That was a little too ominous so I changed it to POWBMPS (ME).

Now I don't have either, just my boring LLC name.


----------



## Mikey1 (Apr 14, 2008)

Yesterday on I-91 South in Mass., I saw a New York plate on a fully loaded Suburban with the plate SKI TRUK. It was literally full of ski equipment with full ski racks on top. Appropriately named.


----------



## powbmps (Apr 14, 2008)

I saw WXTHTAZ in Portland, ME.  

Wax that AlpineZone? ;-)


----------



## ERJ-145CA (Nov 9, 2008)

ERJ-145CA said:


> On my way to work yesterday a car passed me, on 287 S in Jersey with Vermont plates GO2SKI.

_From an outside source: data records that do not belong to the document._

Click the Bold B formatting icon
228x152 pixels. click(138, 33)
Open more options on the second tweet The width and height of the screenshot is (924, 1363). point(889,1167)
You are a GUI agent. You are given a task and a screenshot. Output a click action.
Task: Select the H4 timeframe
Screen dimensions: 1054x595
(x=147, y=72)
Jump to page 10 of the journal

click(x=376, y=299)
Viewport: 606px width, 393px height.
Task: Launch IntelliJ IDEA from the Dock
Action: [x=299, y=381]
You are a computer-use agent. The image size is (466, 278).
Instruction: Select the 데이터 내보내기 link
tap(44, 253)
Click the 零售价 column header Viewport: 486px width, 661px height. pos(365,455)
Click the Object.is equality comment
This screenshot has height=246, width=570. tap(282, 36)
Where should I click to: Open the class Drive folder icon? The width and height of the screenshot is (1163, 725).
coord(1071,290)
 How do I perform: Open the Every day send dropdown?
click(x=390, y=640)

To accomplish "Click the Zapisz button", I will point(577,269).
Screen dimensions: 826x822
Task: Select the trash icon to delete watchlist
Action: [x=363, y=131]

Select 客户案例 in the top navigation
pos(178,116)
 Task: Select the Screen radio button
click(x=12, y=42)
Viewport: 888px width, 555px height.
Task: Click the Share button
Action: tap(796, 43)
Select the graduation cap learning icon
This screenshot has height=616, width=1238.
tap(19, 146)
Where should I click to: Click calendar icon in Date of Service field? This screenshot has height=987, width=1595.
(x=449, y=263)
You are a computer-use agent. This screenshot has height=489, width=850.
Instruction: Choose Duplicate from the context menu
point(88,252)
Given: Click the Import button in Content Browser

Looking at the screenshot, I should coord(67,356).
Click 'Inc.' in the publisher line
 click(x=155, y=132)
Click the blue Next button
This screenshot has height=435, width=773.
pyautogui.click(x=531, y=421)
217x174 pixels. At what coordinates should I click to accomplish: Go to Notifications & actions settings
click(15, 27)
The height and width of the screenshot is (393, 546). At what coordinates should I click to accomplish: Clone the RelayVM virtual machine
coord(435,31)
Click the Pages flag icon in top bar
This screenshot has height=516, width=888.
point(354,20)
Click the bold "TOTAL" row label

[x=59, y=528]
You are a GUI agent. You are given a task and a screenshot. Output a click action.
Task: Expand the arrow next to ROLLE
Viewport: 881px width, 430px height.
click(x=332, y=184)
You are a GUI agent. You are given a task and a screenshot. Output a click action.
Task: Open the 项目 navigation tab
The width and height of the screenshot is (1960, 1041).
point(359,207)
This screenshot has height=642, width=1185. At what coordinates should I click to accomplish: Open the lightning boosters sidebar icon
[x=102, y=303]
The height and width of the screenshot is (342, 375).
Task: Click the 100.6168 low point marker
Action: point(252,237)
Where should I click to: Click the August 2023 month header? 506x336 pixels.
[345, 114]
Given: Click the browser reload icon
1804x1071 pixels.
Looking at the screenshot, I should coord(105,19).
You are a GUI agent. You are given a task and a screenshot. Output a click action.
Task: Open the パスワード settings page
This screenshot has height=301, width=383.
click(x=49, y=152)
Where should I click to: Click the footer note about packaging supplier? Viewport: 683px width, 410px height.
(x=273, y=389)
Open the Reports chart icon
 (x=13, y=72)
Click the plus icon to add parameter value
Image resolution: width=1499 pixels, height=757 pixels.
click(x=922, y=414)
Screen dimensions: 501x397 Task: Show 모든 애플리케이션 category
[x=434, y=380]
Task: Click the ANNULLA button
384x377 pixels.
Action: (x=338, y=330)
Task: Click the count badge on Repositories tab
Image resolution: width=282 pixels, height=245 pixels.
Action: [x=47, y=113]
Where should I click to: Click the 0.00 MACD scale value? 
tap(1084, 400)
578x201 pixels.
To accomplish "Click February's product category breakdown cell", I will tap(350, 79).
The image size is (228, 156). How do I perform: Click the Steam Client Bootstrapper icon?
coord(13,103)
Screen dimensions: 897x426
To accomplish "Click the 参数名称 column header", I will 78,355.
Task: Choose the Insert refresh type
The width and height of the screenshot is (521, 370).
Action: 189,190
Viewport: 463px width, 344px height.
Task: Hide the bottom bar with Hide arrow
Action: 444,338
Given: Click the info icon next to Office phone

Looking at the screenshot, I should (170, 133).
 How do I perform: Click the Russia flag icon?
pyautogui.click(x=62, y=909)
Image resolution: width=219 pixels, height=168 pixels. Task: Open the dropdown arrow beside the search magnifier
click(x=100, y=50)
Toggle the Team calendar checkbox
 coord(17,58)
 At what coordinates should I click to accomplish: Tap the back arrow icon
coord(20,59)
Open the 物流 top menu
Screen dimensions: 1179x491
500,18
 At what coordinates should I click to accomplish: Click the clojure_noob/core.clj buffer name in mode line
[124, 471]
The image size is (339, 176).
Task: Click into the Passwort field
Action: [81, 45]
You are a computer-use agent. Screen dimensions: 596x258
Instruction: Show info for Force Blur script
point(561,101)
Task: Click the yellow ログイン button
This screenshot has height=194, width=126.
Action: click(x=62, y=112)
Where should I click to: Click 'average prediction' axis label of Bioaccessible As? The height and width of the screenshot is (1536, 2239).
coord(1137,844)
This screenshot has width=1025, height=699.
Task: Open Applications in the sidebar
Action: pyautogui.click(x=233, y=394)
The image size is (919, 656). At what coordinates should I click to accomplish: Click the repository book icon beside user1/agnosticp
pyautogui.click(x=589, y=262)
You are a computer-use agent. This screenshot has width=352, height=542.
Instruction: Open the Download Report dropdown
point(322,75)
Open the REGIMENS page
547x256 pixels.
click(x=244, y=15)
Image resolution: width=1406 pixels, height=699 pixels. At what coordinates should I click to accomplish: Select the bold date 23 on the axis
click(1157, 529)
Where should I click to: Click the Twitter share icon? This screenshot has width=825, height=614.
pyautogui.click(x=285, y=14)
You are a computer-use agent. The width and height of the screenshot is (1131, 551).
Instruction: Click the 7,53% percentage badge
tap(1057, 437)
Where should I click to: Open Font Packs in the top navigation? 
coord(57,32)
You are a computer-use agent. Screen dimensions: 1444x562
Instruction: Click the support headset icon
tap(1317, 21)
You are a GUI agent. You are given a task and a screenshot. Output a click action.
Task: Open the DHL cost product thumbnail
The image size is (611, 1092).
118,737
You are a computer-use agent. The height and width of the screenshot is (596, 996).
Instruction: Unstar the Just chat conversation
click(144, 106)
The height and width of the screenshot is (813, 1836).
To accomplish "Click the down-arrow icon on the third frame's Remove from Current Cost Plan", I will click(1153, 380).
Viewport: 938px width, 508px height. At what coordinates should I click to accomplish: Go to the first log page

I saw the above Vermont plates a while ago and just yesterday I saw the exact same plate except it was a NJ plate that said GO2SKI.


----------



## Philpug (Nov 9, 2008)

Ski Diva said:


> Now that I live in Vermont, my license plate is -- surprise, surprise -- SKIDIVA.
> !



Lola has it in PA.. SKI DIVA

I have SKIBARU

thought about plates such as

OFF2SKI
BAMF (BE A MOGUL FREAK or BUMPS ARE MORE FUN)
GR8SKI-R
SKI BUM


----------



## ERJ-145CA (Dec 11, 2008)

I saw NY plates SKIBIZ today in Hamburg, NJ (near Vernon).


----------



## Johnskiismore (Dec 13, 2008)

I've seen: WESKI2


----------